Supplied passage:
+-------+

Research overview

    We are a data science research group that focuses on three major areas: human evolutionary genomics, statistical population genomics, and mathematical and algorithmic phylogenomics. Specifically, we work in human evolutionary genomics by employing information from ancient and modern DNA samples to elucidate the evolutionary history of populations in the Americas. We also develop statistical approaches, including likelihood and machine learning methods, for identifying genomic regions undergoing natural selection. Moreover, we design and theoretically assess algorithms for inferring phylogenies when genomic signals conflict. For more detailed information, please read the sections below.

Statistical population genomics

    Population genetics is the study of how various evolutionary processes affect allele frequencies within and among populations over time. Some evolutionary processes that can influence allele frequencies are mutation, migration, genetic drift, and natural selection. Mathematical models enable us to make predictions about patterns of genetic variation expected under different evolutionary processes, which we can use to develop statistics for making inferences about evolutionary processes from genetic data. Our specific interests in this area include constructing evolutionary models to study how population history shapes genetic variation, developing quantitative techniques for inferring population history and adaptation, and designing statistics to assess differences in genetic variation within and among populations.

Human evolutionary genomics

    Understanding the evolutionary processes that shaped the distribution of human genetic variation is central to the study of human population genetics. Novel high-throughput sequencing methods and increased computational power have provided geneticists with the tools needed to investigate the evolutionary processes driving human diversity. In particular, the availability of whole-genome data from a variety of modern and archaic human populations enables geneticists to answer questions about modern human origins by testing hypotheses of human evolutionary history, as well as questions about how humans have adapted to their environments by searching for genomic regions that display signatures of natural selection.

Mathematical and algorithmic phylogenomics

    Phylogenetics is the study of evolutionary relationships among species. A common hurdle when using genetic data to estimate the branching pattern of a set of species (known as the species tree topology) is that the branching patterns at different genomic regions (known as gene tree topologies) can differ. Reconciling conflicting gene tree topologies into a single species tree topology is becoming particularly important due to the rapid growth in genetic datasets, which increases the probability of observing loci with conflicting gene tree topologies. A number of factors can cause conflicting gene tree topologies, including incomplete lineage sorting, recombination, and mutation. We employ retrospective mathematical models to study the evolution of gene trees embedded in model species tree and investigate the processes shaping distributions of gene tree topologies.

+-------+

Raw data:
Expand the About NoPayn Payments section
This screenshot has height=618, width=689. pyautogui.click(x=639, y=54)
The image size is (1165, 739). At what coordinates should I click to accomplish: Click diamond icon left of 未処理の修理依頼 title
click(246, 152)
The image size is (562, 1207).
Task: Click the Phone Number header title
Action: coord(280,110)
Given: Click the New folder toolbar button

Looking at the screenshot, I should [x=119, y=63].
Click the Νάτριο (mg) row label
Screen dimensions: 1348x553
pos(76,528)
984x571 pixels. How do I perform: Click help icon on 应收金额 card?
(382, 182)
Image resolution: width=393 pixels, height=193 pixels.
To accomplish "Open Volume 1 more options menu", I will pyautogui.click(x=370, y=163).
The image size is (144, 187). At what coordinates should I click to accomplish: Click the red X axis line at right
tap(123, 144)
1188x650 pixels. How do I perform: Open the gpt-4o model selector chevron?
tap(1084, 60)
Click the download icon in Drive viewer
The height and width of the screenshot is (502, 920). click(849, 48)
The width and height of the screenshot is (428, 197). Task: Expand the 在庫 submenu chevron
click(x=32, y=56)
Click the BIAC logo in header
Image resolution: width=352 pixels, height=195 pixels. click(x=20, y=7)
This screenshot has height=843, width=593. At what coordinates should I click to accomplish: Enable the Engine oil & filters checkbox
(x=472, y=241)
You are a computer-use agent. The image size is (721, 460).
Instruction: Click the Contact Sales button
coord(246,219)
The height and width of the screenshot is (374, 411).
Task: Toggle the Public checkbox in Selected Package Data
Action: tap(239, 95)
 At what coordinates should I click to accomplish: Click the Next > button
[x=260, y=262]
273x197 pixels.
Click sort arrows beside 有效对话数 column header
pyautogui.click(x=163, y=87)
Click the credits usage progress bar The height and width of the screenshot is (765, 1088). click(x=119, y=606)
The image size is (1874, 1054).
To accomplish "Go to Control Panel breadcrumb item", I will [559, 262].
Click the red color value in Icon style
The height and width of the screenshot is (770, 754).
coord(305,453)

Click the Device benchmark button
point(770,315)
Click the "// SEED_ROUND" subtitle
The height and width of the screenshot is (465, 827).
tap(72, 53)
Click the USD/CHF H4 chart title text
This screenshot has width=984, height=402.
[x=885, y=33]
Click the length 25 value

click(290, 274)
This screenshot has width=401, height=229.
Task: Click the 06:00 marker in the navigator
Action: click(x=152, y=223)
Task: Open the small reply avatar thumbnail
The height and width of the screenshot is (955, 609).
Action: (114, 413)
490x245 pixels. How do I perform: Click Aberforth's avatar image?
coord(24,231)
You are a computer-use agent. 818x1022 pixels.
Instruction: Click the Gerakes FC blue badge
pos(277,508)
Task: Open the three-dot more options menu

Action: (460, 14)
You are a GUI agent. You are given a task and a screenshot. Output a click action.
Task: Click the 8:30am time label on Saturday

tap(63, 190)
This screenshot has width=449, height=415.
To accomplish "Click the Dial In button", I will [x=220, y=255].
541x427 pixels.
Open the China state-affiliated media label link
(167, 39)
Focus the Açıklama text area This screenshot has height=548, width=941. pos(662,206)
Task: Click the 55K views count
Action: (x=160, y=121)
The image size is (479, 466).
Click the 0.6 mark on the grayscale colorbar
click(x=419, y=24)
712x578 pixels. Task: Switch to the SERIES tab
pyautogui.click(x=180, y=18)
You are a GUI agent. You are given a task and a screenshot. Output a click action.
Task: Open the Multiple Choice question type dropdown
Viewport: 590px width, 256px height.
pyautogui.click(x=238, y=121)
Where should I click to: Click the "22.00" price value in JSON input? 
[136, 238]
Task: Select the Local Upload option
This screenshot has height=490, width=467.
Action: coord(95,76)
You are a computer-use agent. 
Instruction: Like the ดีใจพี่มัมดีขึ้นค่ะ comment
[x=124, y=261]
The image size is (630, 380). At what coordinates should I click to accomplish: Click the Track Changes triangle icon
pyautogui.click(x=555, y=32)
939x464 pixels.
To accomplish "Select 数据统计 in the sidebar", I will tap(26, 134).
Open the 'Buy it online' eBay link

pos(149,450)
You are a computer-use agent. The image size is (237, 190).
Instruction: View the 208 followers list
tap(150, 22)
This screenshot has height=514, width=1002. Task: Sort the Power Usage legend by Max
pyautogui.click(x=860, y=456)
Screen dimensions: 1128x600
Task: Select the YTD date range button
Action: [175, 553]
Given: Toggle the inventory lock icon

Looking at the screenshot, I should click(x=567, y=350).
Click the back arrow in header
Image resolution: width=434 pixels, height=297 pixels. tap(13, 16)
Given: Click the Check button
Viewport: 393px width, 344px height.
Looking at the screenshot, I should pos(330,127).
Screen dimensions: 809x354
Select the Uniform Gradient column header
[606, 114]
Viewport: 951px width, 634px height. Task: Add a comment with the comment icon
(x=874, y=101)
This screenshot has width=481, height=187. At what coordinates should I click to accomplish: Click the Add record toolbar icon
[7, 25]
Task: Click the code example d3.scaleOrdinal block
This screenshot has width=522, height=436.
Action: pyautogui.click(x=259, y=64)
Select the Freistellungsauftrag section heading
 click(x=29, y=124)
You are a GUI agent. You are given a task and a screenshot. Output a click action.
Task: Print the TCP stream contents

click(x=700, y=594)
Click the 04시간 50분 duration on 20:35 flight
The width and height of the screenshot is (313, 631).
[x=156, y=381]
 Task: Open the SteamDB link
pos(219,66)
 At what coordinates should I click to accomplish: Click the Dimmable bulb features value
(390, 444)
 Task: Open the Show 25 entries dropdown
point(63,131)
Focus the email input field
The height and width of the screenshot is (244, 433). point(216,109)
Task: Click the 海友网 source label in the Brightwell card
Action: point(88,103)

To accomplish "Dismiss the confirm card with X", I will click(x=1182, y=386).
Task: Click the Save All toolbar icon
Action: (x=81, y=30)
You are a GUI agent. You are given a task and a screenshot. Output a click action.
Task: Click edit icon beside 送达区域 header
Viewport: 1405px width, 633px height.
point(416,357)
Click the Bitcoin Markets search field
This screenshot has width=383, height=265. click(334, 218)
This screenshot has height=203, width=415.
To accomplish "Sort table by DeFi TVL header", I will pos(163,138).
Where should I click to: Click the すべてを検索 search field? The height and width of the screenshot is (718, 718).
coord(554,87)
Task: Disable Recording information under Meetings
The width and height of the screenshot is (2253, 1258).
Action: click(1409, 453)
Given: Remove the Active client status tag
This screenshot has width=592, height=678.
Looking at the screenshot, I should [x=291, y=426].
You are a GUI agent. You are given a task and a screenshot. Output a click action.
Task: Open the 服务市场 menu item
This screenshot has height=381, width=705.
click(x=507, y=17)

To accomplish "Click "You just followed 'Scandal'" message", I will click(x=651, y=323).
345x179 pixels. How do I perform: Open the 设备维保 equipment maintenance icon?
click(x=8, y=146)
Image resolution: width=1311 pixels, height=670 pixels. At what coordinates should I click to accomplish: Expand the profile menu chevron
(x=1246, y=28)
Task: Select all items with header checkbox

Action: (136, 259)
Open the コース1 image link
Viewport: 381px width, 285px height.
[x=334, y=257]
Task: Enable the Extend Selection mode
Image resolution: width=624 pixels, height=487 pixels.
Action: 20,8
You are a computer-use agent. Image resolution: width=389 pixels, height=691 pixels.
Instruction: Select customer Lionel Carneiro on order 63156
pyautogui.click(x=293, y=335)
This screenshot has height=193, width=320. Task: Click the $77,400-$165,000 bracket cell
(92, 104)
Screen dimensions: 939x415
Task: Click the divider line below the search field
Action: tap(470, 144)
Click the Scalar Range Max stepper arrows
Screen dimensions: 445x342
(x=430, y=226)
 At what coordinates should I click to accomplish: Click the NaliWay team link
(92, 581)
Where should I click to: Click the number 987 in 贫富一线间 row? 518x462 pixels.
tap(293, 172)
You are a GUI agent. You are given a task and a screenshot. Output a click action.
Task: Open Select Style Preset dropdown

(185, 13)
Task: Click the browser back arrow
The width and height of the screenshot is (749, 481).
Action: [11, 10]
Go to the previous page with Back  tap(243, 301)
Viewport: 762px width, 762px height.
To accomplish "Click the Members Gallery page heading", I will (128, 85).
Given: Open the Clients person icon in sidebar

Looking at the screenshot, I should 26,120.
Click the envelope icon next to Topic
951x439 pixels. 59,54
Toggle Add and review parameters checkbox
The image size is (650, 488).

+-------+

Brief 1:
In the research overview, what name is given to the branching pattern of a set of species?
Brief 2:
List the evolutionary processes that the research overview names as able to influence allele frequencies.
The records are separate material and have no connection to the research overview.

Answer 1:
The species tree topology.

Answer 2:
Mutation, migration, genetic drift, natural selection